■ WHAT IS BEING ASKED
Using the word "tree" as the filter, copy each matching line from the records.

■ DATA EXTRACT
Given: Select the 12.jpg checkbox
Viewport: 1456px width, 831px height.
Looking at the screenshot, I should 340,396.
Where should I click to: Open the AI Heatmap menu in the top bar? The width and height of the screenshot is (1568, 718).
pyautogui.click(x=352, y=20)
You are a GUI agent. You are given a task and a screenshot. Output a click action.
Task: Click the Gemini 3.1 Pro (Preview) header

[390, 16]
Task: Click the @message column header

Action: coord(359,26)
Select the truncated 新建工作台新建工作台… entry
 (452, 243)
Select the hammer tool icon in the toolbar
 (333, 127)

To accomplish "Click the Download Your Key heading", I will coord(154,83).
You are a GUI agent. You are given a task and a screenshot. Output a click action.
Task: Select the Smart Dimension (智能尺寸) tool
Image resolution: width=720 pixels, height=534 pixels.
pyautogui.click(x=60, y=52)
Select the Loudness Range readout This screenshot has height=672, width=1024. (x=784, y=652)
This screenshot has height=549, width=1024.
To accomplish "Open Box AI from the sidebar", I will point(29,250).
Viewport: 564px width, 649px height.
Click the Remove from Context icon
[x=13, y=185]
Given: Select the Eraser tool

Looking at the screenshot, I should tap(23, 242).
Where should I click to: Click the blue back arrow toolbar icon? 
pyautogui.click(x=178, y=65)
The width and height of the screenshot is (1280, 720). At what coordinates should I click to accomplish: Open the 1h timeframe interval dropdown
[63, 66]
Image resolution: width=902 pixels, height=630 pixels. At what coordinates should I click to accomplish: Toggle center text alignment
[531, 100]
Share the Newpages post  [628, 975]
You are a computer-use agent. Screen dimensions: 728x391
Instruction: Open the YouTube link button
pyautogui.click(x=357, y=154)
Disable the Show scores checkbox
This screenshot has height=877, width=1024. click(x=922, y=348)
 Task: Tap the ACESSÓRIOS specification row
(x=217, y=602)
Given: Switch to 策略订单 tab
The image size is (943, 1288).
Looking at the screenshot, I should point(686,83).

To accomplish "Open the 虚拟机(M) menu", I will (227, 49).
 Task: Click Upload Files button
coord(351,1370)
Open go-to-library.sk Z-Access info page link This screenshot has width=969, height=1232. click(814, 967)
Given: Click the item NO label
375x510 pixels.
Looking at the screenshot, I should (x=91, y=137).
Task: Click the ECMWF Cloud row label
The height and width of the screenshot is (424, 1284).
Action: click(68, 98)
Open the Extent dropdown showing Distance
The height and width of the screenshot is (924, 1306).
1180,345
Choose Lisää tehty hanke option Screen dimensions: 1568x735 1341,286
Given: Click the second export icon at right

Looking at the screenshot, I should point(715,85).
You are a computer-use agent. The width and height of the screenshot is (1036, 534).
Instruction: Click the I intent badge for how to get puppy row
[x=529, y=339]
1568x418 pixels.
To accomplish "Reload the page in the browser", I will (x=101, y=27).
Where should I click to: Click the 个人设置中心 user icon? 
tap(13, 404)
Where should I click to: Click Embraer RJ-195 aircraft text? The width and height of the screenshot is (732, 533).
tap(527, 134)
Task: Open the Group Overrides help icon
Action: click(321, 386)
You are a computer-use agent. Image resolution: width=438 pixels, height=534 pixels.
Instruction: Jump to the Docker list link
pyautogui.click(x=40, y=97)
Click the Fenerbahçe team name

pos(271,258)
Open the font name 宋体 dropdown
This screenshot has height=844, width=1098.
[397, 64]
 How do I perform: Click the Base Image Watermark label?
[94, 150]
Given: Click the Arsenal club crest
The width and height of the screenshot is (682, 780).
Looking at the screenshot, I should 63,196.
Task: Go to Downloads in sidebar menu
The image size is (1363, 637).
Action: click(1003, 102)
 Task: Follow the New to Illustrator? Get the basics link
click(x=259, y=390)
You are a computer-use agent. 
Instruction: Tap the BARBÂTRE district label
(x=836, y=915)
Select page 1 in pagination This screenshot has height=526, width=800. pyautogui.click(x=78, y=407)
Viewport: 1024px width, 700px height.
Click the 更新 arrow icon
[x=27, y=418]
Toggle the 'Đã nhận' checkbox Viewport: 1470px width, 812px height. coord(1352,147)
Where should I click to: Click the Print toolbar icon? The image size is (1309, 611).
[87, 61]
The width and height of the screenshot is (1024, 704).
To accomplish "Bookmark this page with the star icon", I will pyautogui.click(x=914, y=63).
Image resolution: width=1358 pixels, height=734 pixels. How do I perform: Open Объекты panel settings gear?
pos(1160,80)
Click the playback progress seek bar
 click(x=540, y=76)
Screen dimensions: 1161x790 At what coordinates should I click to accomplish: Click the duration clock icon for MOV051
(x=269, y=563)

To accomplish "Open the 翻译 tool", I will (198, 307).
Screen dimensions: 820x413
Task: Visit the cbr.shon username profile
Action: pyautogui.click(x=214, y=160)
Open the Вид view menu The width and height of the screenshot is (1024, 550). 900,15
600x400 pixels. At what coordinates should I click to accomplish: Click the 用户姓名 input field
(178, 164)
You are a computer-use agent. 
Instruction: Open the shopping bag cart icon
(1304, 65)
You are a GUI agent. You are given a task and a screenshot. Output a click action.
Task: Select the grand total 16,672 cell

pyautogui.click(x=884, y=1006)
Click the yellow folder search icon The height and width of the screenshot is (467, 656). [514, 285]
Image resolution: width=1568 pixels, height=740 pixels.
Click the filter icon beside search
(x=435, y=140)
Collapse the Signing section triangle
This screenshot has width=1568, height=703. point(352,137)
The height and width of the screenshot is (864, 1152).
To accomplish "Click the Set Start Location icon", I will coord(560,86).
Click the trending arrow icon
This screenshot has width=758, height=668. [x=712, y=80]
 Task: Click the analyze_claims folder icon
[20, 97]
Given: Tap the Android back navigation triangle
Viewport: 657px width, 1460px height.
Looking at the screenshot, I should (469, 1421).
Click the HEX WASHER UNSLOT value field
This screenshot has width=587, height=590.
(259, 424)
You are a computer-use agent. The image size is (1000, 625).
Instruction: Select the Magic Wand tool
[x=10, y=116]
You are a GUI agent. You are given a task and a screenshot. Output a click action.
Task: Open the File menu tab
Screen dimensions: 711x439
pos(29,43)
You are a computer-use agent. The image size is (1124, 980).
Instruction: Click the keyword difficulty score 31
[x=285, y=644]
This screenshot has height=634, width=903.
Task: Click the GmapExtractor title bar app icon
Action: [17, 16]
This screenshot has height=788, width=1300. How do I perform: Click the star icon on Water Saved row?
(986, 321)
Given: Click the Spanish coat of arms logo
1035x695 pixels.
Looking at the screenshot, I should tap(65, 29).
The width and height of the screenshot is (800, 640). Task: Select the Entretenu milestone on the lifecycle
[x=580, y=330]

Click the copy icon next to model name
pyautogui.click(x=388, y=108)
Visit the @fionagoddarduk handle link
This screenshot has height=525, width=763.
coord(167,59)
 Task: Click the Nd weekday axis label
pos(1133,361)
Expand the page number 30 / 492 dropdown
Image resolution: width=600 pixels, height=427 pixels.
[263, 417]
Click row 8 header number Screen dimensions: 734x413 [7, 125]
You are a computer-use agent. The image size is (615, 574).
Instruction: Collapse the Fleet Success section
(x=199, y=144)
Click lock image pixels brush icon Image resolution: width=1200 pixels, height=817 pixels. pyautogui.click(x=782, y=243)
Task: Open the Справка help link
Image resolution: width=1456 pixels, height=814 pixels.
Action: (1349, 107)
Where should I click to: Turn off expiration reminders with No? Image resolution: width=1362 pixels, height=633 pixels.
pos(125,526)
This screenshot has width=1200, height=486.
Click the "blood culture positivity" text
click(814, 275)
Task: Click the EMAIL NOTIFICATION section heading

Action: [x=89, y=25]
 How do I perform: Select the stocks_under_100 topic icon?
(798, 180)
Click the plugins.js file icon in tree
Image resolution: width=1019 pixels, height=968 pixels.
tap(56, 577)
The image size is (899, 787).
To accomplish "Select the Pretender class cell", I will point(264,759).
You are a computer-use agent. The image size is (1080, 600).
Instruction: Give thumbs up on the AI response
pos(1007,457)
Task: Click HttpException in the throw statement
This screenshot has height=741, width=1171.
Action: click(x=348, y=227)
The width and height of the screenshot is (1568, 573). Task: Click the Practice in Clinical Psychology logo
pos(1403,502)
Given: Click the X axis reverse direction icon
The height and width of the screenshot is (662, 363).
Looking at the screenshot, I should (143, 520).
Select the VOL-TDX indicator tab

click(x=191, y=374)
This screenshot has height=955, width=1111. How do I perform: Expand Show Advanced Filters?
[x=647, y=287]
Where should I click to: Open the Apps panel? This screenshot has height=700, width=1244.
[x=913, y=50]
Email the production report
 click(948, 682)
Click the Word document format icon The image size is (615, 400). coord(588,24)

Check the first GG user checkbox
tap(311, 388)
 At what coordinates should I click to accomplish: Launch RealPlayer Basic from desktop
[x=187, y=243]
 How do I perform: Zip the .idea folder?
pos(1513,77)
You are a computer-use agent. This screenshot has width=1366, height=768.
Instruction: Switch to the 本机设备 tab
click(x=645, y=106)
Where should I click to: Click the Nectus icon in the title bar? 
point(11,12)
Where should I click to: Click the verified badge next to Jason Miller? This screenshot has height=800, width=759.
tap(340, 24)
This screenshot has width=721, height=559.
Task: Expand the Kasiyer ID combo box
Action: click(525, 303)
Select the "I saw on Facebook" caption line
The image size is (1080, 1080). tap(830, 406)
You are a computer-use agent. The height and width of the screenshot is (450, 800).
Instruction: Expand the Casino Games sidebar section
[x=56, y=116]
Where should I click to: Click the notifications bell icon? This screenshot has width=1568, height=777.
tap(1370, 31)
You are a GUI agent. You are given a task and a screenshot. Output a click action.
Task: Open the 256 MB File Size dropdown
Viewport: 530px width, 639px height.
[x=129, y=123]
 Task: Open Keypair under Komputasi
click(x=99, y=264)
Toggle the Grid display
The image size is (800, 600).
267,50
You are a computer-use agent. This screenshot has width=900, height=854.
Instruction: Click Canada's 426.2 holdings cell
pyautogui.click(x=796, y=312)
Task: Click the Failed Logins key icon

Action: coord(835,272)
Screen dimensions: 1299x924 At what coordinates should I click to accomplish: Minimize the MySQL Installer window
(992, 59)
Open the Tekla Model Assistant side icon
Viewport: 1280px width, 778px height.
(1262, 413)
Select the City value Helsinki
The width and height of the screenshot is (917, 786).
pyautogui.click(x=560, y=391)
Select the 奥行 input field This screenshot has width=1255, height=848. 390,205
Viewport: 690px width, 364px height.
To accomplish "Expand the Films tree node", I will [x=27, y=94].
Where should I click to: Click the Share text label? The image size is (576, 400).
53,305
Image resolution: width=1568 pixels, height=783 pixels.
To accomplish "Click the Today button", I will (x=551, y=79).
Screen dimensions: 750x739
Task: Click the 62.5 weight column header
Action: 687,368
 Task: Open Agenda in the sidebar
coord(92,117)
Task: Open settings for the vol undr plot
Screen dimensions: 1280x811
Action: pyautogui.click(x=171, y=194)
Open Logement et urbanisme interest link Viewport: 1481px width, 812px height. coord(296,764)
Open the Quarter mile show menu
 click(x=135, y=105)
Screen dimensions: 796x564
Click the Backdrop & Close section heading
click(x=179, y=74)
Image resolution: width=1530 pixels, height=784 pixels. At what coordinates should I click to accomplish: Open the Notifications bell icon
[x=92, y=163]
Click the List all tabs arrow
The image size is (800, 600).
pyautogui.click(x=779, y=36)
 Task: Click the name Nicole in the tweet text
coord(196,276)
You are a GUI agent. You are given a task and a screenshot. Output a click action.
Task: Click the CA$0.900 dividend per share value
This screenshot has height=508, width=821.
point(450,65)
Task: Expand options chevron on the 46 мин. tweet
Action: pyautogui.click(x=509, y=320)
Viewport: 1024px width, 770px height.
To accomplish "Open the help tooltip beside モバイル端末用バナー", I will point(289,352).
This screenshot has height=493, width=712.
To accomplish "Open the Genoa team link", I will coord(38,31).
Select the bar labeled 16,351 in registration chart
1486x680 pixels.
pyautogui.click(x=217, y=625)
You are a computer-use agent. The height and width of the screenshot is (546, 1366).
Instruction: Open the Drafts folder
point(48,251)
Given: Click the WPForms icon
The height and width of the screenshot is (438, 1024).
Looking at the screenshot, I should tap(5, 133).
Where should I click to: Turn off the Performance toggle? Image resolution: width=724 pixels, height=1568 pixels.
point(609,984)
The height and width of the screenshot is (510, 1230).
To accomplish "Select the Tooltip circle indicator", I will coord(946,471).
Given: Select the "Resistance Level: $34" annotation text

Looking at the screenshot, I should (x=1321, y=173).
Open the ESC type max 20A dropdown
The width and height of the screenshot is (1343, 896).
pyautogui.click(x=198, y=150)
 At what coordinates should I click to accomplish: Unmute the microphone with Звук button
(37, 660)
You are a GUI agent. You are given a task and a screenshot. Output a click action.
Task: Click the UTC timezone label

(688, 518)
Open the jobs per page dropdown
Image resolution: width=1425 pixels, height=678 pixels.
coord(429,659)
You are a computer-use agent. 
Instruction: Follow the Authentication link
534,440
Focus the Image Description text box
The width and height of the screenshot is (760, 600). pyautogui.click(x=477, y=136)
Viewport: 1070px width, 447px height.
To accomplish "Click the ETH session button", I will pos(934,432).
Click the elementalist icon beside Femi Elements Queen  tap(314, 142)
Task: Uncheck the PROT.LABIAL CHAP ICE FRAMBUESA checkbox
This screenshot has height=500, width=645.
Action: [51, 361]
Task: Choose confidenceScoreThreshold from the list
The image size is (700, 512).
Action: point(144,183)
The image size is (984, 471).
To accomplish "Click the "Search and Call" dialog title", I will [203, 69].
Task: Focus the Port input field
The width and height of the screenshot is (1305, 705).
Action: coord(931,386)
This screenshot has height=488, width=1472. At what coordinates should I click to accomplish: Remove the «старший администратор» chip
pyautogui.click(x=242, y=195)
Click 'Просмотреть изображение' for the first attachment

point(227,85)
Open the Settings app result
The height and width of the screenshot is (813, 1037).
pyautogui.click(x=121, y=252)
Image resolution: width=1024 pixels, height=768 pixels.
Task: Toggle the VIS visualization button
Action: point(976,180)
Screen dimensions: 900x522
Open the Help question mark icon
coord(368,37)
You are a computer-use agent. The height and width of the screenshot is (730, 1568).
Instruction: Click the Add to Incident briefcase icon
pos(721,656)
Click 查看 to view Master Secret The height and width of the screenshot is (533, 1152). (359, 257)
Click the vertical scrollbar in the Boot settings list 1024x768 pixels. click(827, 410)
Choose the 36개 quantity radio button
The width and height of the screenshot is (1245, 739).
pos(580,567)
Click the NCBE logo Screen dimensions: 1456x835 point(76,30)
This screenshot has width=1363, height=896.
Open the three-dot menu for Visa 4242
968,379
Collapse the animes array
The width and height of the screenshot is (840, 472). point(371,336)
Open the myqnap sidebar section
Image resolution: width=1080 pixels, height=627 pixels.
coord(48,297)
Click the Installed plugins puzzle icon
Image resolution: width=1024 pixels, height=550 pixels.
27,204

■ WRITTEN ANSWER
Click the plugins.js file icon in tree
To accomplish "Expand the Films tree node", I will [x=27, y=94].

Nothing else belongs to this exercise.